Following are selected leadership quotes for review/ thought/ comment.
Steven Covey in The Seven Habits of Highly Effective People writes about the differences between identifying the objective as a leader and managing the process to get there:
“The managers are behind them, sharpening their machetes, writing policy and procedure manuals, holding muscle development programs, bringing in improved technologies and setting up working schedules and compensation programs for machete wielders.
The leader is the one who climbs the tallest tree, surveys the entire situation, and yells, “Wrong jungle!”
But, how do the busy, efficient producers and managers often respond? “Shut up! We’re making progress.”
As individuals, groups, and businesses, we’re often so busy cutting through the undergrowth we don’t even realize we’re in the wrong jungle. And the rapidly changing environment in which we live makes effective leadership more critical than it has ever been.”
Alan Weiss, Best-Laid Plans:
“Many firms think they foster innovation, but they don’t- they foster problem solving. Now, problem solving is a noble activity and is needed in every organization, but not at the expense of innovation.

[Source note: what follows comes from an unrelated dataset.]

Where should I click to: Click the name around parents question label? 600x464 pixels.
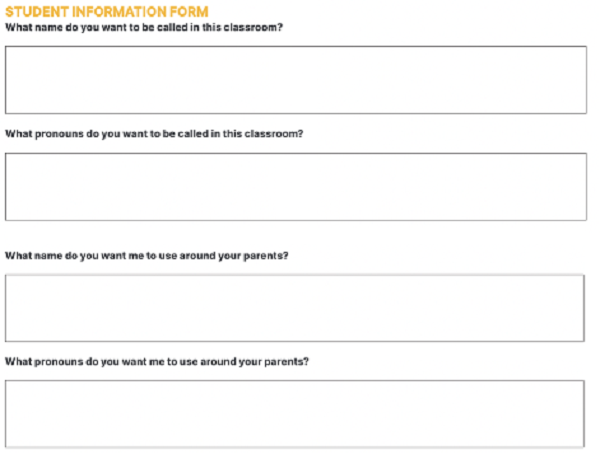(147, 255)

In problem solving, something (or some person or some process) goes wrong and you fix it. Good organizations do this all the time. However, the best result of effective problem solving is that you are as good as you used to be! You’ve restored the performance to the way it was before, acceptable to be sure, but no better than that. In innovation, you are setting new standards, and that is the hallmark of leading organizations. Successful strategy implementation requires that people are looking to improve performance constantly- by small, incremental changes that create dramatic results.”

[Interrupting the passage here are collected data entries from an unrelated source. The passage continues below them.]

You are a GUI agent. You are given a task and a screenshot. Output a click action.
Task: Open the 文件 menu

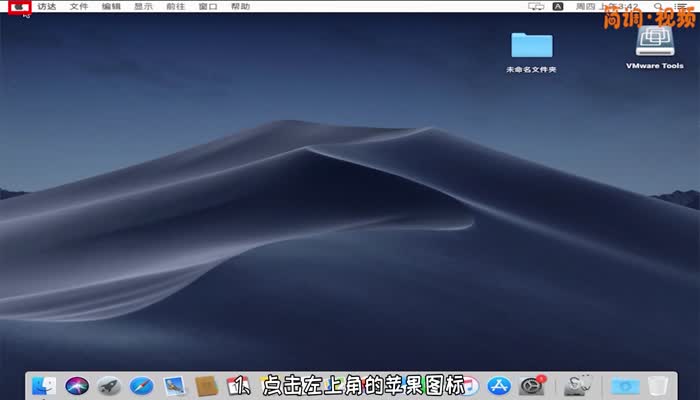pos(79,6)
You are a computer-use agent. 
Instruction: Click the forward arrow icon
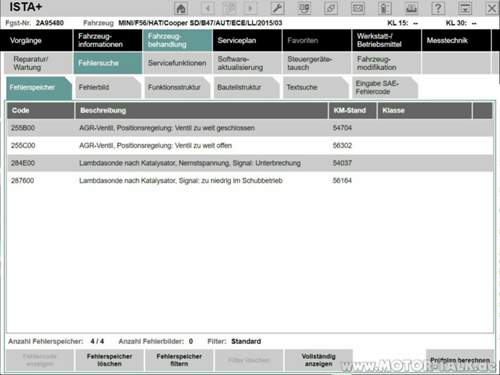[250, 8]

Some leaders must challenge the popular will of the people. Alan Axelrod, author of Elizabeth I CEO, writes:
“And let’s face it, most business organizations are not democracies and cannot be run as such. We may espouse various systems of participatory management, team structures, and flexible hierarchies, but when it comes down to it, managers are not elected by the employees they lead, and sometimes- maybe even often- managers and other business leaders must make unpopular decisions. They must be willing to “discontent a number”.
For most of us today this reality of leadership is harder to accept. But an effective leader must be willing to embrace this basic dilemma of leadership: that what the majority desires is not always or necessarily what is good for the enterprise. Moreover, each leader must be prepared to formulate strategies for dealing with this dilemma; that is, each leader must create an environment that allows him to make unpopular decisions and still remain viable as a leader.
It is important for the modern manager to accept the necessity of making unpopular, decidedly undemocratic decisions, at least from time to time. Yet it is equally important for the manager to separate those decisions from his relationship to his subordinates. That is, he must build among his subordinates confidence in the good faith behind his actions. Like Elizabeth, the effective business leader must create the room required for making all necessary decisions, including (and especially) the unpopular ones.”
In a February 1991 article in Inc., Sally Tassani shared her experience in dismissing an employee because Tassani’s company had surpassed the employee in its level of sophistication about the business.
At this point, Tassani realized that her role was changing as her company grew. “The challenge was to be a good boss,” she said. But she also had to anticipate what a job would look like a year down the road when the company was different.
Tassani determined that, regardless of the sense of loss she would feel when employees left the company, “faced with a choice between an individual and the business, I will always choose the business because it supports everyone else.”
From In Search of Excellence, 1981, Tom Peters, Robert Waterman
“Leadership is many things. It is patient, usually boring coalition building. It is altering agendas so that new priorities get enough attention. It is being visible when things go awry, and invisible when they are working well. It’s building a loyal team at the top that speaks more or less with one voice. It’s listening carefully much of the time, frequently speaking with encouragement, and reinforcing words with believable action. It’s being tough when necessary, and it’s the occasional naked use of power.”